Friday, May 29, 2020

Leoš Janáček, From the House of the Dead (1930)

I've never quite come to terms with Janáček: I liked Jenůfa and The Cunning Little Vixen pretty well, but mostly, I feel in spite of the music, which somehow never really grabbed me. The Makropulos Affair, based on a play by Karel Čapek (the guy who coined the word "robot") is arguably a science fiction opera, which is kind of interesting, but somehow I didn't even find it interesting enough to write about here. My fault, I expect.

So I probably wouldn't have watched this anytime soon--I would've had to buy a DVD--but then it turned up on Medici, so I decided, why not? See it here and save some potential cash.

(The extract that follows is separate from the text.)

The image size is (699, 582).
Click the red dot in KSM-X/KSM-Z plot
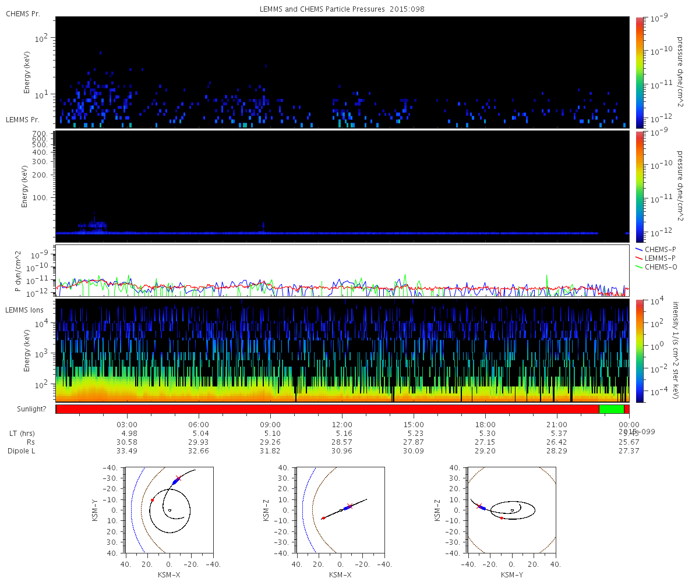323,518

It's based on Dostoevsky's novel, which I ought to read.  It was Janáček's last opera; apparently he didn't quite finish it before he died, but close enough.  It certainly doesn't feel incomplete.  It concerns a noble, Gorjančikov, who's been sent to a Siberian work camp for unclear reasons (in the novel he murdered his wife, but that is not explained here). There are a bunch of other inmates, and a lot of them tell their stories about why they're in the camp. In the end, Gorjančikov is released. Hurray!

I'm afraid I wasn't watching this with quite the right mindset: I kept waiting for there to be an actual plot, with an actual main character or characters, and when there never was, I was left a little disoriented. I really should have just been concentrating on the individual characters and their lives. It is an interesting set-up for an opera, however, and for whatever reason--it's always hard to know whether it's you or the thing itself--I liked the music a lot; more than previous Janáčeks I've seen.

The production is...quite something. I would describe it as an expressionistic vision of a post-apocalyptic Mardi Gras in an Eastern Bloc slum. It is visually striking and fun to watch, but I sort of had my reservations: the characters are meant to be sympathetic or, at the very least, human; the whole point of the thing is Gorjančikov learning to embrace their humanity. Which is laudable! But the tendency here to portray a lot of them as refugees from Beyond Thunderdome seems to cut against that in ways that I don't think always work. I dunno. This might be a good example of an opera that I should see in a different production.

In spite of everything, I still enjoyed it, however. I really need to see Káťa Kabanová, the only frequently-performed Janáček opera of which I am still ignorant.